Quote the records word for word, from their first line through the line containing "Action: [x=130, y=22]".

** GIVEN ENTRIES **
<<<<

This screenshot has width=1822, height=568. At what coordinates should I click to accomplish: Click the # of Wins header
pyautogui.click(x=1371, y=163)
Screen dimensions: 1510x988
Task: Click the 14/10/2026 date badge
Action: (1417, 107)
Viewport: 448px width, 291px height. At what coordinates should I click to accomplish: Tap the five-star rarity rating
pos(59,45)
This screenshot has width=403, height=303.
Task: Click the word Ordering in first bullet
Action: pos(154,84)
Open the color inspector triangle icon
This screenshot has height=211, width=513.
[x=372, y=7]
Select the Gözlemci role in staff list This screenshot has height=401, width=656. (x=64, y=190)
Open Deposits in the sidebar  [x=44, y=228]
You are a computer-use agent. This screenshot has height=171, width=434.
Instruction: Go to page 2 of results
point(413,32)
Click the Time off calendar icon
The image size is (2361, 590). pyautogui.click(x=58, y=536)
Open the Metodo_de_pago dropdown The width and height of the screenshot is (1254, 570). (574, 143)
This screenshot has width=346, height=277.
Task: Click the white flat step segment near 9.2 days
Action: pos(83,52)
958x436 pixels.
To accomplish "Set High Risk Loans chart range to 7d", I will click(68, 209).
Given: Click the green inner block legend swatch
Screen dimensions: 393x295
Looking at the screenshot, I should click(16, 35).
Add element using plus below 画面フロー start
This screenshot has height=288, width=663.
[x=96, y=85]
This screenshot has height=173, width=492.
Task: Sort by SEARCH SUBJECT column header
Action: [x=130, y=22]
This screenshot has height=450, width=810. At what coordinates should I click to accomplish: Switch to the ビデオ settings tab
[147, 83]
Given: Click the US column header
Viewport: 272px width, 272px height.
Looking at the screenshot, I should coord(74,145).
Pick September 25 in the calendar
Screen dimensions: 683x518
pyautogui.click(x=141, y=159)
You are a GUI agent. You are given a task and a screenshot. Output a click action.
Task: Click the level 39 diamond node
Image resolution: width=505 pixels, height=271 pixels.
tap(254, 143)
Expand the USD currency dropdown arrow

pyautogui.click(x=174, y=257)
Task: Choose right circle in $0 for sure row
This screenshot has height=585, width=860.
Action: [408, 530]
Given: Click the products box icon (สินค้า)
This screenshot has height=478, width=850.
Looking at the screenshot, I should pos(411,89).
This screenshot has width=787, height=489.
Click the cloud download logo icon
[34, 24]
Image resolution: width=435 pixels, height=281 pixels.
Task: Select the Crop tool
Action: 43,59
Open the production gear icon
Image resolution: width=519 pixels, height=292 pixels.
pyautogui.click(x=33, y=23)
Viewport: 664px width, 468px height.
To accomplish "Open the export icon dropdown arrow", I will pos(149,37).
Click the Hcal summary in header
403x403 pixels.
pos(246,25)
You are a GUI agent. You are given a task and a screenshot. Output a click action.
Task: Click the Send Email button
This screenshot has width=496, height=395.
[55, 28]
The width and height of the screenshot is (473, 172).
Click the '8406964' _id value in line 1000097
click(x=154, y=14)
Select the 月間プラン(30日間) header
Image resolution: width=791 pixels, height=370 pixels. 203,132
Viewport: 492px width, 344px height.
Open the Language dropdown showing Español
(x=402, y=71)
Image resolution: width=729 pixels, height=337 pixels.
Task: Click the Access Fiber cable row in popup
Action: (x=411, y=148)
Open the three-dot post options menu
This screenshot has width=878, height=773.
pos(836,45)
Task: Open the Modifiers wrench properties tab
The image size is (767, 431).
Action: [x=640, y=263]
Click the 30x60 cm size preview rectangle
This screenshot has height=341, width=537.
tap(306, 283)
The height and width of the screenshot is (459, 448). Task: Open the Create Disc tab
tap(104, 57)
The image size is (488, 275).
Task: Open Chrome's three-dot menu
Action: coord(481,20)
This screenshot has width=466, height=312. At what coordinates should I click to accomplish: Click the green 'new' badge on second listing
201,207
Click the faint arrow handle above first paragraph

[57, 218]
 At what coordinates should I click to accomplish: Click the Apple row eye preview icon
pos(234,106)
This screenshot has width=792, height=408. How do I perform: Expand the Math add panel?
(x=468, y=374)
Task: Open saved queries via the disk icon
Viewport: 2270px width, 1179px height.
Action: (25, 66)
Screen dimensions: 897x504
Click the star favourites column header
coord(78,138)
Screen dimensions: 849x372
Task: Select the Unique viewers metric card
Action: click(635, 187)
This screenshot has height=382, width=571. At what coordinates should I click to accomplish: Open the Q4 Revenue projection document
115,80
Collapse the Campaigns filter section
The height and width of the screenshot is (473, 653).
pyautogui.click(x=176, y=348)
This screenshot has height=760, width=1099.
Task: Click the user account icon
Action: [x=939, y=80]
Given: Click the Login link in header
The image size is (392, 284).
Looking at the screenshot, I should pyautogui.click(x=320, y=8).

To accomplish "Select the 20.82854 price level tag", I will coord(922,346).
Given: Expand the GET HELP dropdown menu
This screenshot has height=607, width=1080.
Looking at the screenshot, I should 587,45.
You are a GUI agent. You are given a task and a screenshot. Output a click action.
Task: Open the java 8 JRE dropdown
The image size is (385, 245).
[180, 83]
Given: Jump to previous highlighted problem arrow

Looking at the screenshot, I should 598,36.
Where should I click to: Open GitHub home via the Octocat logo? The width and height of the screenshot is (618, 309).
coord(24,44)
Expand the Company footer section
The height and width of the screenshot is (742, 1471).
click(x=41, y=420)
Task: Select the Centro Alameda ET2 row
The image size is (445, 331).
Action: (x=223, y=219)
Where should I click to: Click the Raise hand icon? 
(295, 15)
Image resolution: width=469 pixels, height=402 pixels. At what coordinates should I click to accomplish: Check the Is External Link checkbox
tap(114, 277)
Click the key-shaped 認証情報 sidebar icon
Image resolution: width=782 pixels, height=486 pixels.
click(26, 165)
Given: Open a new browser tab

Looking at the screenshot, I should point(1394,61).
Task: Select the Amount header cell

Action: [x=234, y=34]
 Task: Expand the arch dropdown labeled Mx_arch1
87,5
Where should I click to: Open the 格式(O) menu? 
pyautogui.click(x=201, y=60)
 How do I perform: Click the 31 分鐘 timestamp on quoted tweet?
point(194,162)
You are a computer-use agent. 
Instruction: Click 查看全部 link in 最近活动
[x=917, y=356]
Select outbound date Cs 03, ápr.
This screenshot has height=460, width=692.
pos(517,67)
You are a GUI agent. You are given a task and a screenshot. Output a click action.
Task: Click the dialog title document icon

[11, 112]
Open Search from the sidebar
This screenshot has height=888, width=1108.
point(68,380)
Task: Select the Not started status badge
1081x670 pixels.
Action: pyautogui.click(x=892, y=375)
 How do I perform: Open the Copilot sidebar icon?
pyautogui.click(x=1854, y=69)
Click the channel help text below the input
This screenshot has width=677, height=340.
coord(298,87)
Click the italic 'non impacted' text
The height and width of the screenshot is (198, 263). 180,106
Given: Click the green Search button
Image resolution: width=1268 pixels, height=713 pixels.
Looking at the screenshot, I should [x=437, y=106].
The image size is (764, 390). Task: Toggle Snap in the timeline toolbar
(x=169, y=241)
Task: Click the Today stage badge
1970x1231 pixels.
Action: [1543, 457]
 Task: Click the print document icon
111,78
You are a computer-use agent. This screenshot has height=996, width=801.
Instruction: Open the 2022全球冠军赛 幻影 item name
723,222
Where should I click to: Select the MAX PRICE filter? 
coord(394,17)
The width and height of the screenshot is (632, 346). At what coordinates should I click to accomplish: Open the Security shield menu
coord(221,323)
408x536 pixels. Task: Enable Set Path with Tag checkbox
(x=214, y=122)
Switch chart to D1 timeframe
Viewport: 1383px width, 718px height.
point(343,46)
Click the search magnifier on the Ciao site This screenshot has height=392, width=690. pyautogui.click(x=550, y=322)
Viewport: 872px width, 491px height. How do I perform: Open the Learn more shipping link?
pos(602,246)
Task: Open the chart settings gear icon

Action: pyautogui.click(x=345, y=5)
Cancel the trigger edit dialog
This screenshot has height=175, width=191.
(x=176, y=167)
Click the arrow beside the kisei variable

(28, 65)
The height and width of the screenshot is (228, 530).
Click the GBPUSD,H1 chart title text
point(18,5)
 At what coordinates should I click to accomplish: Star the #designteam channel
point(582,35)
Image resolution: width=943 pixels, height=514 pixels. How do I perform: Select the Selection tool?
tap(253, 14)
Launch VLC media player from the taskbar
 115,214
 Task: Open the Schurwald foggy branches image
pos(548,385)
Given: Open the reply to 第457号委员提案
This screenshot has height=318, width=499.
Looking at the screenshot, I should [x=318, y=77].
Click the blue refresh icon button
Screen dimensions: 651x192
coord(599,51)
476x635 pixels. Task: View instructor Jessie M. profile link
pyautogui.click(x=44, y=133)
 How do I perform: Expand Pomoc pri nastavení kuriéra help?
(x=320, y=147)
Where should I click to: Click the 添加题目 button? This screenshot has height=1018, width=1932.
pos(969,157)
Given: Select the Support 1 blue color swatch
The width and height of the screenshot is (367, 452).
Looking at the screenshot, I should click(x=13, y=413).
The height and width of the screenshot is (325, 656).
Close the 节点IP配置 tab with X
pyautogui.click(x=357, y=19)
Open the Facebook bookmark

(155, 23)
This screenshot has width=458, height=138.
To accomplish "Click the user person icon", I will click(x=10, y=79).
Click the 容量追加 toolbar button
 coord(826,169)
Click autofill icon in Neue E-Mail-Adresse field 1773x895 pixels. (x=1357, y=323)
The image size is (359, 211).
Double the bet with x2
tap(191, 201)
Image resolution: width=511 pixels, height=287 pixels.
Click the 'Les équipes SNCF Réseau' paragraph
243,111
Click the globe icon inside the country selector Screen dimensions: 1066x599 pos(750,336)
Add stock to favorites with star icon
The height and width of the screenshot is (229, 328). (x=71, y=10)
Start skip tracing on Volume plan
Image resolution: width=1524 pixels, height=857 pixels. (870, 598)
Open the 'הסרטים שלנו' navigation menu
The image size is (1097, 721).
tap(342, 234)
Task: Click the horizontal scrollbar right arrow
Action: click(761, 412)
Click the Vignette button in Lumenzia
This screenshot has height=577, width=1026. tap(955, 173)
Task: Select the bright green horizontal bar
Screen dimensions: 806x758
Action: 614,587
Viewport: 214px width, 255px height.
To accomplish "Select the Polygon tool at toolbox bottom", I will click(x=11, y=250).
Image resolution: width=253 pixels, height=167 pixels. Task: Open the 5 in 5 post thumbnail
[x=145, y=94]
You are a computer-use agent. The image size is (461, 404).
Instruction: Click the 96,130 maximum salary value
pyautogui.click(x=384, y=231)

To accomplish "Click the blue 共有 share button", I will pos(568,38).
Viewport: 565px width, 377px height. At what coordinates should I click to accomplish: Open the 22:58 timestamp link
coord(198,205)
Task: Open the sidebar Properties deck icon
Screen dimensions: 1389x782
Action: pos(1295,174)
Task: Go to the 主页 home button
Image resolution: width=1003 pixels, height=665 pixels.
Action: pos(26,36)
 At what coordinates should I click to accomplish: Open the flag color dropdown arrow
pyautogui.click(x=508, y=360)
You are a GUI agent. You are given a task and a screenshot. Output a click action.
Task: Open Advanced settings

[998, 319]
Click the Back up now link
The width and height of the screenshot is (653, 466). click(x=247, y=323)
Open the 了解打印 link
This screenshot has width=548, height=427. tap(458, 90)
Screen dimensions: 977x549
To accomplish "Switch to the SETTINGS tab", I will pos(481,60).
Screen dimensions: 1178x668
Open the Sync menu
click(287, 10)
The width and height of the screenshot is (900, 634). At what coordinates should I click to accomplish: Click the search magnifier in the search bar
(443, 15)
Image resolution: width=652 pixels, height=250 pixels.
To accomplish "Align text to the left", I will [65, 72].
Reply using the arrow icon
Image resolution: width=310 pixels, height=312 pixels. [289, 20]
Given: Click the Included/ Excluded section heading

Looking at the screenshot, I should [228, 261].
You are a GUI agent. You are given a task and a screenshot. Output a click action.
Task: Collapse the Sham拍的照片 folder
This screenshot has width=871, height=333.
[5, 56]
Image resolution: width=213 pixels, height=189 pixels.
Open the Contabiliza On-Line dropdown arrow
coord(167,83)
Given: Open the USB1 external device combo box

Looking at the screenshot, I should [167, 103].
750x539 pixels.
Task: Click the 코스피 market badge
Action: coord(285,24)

>>>>

** CORRECT ANSWER **
This screenshot has width=1822, height=568. At what coordinates should I click to accomplish: Click the # of Wins header
pyautogui.click(x=1371, y=163)
Screen dimensions: 1510x988
Task: Click the 14/10/2026 date badge
Action: (1417, 107)
Viewport: 448px width, 291px height. At what coordinates should I click to accomplish: Tap the five-star rarity rating
pos(59,45)
This screenshot has width=403, height=303.
Task: Click the word Ordering in first bullet
Action: pos(154,84)
Open the color inspector triangle icon
This screenshot has height=211, width=513.
[x=372, y=7]
Select the Gözlemci role in staff list This screenshot has height=401, width=656. (x=64, y=190)
Open Deposits in the sidebar  [x=44, y=228]
You are a computer-use agent. This screenshot has height=171, width=434.
Instruction: Go to page 2 of results
point(413,32)
Click the Time off calendar icon
The image size is (2361, 590). pyautogui.click(x=58, y=536)
Open the Metodo_de_pago dropdown The width and height of the screenshot is (1254, 570). (574, 143)
This screenshot has width=346, height=277.
Task: Click the white flat step segment near 9.2 days
Action: pos(83,52)
958x436 pixels.
To accomplish "Set High Risk Loans chart range to 7d", I will click(68, 209).
Given: Click the green inner block legend swatch
Screen dimensions: 393x295
Looking at the screenshot, I should click(16, 35).
Add element using plus below 画面フロー start
This screenshot has height=288, width=663.
[x=96, y=85]
This screenshot has height=173, width=492.
Task: Sort by SEARCH SUBJECT column header
Action: [x=130, y=22]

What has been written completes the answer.